GIVEN INSTRUCTION: Report every line of the entries below that contains the string "output", matching case exactly.

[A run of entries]
↓↓↓
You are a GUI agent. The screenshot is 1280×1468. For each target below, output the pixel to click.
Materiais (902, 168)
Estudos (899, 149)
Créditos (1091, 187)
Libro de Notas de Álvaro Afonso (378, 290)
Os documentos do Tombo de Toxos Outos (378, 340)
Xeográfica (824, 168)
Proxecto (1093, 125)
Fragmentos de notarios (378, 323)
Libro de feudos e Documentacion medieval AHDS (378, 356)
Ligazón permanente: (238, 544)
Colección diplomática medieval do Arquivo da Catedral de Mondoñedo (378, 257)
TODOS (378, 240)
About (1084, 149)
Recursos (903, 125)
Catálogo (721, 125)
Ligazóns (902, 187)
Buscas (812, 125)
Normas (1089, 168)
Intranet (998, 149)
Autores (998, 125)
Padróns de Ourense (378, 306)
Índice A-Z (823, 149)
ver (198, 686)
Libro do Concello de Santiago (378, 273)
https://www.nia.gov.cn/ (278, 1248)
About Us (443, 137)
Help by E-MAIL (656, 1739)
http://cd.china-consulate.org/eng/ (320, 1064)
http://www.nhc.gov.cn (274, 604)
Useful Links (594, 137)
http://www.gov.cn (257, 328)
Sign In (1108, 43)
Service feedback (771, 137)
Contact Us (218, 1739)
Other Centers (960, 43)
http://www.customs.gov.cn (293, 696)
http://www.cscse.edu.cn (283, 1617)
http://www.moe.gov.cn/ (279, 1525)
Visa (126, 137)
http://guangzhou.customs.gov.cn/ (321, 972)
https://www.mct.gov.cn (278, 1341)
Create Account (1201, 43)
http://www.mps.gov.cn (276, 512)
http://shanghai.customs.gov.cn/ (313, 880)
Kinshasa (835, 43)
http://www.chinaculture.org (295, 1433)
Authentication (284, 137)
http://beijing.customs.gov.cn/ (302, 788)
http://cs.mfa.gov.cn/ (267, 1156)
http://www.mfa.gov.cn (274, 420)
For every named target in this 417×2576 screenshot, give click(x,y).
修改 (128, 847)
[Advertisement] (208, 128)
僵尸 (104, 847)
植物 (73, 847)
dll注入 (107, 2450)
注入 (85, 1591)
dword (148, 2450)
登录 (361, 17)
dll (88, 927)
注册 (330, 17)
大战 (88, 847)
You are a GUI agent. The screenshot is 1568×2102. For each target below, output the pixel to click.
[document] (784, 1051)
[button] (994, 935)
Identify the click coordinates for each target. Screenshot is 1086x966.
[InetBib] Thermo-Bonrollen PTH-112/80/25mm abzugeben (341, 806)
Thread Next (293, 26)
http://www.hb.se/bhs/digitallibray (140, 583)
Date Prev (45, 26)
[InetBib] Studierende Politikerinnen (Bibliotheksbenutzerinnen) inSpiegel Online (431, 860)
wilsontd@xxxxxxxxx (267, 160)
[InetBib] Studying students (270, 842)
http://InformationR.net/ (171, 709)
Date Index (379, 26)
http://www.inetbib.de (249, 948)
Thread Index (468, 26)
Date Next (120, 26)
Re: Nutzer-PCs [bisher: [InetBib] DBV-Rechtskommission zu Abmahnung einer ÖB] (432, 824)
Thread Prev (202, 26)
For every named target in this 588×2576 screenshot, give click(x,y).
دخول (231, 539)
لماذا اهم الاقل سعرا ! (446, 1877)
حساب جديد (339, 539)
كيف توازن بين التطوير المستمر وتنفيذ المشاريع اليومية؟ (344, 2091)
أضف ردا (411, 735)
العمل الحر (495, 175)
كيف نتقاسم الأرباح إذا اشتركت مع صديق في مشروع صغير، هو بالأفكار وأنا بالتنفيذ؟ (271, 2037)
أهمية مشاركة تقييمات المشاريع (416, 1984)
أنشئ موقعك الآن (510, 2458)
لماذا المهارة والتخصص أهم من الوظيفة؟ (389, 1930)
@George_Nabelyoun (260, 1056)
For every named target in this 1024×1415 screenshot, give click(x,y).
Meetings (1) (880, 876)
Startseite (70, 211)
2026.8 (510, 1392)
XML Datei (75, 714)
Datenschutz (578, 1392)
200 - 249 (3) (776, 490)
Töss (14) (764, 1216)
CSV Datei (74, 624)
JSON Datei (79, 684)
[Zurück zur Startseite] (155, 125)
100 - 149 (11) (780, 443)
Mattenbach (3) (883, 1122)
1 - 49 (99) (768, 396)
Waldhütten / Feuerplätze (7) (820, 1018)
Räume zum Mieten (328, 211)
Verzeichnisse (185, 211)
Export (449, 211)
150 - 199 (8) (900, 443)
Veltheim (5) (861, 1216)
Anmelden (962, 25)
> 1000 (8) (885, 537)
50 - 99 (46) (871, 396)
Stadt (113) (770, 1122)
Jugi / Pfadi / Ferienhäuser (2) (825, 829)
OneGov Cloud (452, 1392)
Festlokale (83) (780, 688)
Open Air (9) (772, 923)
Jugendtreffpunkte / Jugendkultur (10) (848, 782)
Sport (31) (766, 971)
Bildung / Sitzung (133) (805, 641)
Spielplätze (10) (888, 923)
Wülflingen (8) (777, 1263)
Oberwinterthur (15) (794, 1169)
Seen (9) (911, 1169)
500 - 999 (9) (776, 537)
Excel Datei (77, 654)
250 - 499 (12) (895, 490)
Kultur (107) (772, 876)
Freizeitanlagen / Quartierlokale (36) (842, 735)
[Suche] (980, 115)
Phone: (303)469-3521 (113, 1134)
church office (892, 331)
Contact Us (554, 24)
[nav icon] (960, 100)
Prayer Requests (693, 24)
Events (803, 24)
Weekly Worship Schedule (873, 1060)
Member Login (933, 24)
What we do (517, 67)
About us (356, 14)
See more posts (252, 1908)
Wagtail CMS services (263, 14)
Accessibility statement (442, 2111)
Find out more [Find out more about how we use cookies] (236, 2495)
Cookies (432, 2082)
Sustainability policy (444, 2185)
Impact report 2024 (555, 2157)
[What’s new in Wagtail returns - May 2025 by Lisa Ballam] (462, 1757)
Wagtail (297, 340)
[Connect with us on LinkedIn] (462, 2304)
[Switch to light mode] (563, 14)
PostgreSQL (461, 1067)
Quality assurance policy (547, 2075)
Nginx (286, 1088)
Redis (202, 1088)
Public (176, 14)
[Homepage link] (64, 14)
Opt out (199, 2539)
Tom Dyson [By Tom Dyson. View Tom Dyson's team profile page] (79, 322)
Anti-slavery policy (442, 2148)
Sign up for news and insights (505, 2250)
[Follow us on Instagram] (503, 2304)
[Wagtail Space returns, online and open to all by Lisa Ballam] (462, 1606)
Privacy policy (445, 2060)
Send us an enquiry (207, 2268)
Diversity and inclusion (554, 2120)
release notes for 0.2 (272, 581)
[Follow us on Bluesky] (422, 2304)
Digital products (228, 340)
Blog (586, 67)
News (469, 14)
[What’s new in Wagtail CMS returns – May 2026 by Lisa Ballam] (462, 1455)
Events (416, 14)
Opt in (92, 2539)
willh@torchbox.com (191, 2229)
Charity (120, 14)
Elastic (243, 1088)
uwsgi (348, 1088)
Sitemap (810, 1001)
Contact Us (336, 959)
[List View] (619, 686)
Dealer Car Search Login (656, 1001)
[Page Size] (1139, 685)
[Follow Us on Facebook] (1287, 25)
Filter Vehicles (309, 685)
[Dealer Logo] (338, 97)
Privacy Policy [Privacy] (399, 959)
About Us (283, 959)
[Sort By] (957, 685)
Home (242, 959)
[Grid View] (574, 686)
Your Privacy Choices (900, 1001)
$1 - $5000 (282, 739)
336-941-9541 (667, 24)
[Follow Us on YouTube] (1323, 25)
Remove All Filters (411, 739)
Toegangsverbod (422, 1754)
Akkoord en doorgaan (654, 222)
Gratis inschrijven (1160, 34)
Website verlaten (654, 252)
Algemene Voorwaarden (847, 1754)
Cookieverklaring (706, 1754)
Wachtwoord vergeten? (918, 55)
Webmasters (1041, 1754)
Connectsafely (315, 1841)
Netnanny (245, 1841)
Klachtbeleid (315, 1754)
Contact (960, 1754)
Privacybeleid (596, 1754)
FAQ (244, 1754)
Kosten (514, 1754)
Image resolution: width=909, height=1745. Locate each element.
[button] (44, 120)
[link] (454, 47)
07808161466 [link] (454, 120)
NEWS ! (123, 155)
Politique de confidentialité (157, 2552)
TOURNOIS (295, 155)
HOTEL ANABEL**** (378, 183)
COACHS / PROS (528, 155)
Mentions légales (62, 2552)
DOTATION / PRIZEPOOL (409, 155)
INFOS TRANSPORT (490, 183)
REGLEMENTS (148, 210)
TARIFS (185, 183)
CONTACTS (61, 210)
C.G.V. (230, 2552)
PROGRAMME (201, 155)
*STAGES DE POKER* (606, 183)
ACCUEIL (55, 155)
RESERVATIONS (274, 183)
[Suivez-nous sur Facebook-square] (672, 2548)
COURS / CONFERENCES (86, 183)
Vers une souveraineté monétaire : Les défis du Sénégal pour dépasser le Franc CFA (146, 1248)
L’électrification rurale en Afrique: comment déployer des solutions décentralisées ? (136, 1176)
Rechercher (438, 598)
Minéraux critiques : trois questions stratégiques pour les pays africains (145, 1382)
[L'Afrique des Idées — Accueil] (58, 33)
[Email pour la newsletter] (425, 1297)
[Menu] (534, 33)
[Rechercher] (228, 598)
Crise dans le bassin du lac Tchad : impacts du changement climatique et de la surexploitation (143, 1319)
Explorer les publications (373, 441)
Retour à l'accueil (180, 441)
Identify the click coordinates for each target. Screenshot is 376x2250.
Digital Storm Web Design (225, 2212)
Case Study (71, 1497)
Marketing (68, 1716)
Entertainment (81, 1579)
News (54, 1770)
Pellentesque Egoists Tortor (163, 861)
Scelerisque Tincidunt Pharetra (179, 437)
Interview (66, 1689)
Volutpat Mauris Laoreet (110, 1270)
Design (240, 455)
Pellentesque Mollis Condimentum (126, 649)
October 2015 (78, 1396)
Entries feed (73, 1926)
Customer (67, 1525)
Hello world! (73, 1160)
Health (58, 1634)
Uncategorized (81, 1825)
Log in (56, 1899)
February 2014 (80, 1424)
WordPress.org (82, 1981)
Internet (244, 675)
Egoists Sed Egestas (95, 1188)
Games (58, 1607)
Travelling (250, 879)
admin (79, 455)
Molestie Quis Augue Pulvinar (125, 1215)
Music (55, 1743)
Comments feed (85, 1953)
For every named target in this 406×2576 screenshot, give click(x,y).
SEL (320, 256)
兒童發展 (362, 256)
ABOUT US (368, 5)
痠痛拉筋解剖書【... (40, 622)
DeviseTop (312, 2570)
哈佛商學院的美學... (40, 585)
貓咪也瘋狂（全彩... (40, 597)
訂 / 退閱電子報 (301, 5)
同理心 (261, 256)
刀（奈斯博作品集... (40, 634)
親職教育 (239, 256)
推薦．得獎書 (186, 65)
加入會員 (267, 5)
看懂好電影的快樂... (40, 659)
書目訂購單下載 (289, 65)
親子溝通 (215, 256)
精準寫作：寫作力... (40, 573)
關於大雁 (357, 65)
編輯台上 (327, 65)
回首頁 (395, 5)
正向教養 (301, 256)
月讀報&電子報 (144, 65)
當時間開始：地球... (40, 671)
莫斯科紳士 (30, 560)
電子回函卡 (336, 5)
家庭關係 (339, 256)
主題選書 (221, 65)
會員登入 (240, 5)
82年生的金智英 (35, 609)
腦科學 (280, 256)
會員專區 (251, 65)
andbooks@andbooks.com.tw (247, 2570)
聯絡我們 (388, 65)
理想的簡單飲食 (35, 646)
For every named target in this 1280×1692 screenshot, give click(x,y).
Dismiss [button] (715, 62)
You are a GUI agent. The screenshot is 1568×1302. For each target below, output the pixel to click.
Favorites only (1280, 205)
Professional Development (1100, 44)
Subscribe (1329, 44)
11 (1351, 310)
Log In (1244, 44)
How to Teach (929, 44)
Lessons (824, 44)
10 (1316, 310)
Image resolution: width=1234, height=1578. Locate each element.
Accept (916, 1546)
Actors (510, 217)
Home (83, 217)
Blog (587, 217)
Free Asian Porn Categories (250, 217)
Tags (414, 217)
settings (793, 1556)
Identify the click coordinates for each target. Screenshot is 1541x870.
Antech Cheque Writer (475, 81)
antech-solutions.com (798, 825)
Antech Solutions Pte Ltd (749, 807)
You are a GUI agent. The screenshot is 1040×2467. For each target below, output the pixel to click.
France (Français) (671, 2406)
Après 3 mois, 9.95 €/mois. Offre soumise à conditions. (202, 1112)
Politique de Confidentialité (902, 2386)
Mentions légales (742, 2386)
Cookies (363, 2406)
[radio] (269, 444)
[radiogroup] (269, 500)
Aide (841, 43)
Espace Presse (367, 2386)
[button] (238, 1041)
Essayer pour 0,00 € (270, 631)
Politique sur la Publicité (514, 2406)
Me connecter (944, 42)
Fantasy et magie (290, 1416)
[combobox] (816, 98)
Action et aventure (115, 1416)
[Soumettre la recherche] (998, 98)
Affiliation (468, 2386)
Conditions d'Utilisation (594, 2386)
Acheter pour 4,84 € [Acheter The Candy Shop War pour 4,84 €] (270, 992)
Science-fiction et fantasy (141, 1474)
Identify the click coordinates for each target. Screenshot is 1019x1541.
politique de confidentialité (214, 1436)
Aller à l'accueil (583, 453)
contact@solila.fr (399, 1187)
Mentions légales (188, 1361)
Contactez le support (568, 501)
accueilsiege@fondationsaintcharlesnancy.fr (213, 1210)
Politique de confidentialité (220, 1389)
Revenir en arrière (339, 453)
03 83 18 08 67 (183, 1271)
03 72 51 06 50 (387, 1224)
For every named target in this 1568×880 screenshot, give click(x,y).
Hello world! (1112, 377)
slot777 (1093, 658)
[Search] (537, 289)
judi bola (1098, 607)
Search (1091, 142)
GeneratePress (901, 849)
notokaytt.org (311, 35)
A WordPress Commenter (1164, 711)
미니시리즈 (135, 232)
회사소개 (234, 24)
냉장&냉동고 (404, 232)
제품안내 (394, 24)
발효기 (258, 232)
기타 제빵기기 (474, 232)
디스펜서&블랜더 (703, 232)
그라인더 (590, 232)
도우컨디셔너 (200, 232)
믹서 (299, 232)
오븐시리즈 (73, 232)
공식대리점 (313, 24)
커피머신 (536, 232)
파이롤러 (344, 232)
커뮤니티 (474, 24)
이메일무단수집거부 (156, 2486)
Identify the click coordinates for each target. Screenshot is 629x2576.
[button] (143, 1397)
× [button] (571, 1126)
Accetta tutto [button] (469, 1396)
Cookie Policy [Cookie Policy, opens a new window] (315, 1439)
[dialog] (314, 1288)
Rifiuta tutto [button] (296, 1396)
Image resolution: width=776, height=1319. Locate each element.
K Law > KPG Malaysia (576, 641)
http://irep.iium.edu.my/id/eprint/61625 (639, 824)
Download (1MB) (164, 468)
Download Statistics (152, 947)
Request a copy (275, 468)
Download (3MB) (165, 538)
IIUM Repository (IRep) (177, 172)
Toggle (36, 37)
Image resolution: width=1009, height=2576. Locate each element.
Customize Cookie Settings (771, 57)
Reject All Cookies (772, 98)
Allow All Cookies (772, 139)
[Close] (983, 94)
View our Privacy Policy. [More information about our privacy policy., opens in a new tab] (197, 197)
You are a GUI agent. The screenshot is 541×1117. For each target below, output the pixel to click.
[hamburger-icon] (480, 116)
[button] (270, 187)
↑↑↑
SOLUTION FOR THIS TASK:
You are a GUI agent. The screenshot is 1280×1468. For each target below, output the pixel to click.
You are a GUI agent. The screenshot is 1568×2102. For each target below, output the pixel to click.
You are a GUI agent. The screenshot is 1568×1302. For each target below, output the pixel to click.
You are a GUI agent. The screenshot is 1040×2467. For each target below, output the pixel to click.
You are a GUI agent. The screenshot is 541×1117. For each target below, output the pixel to click.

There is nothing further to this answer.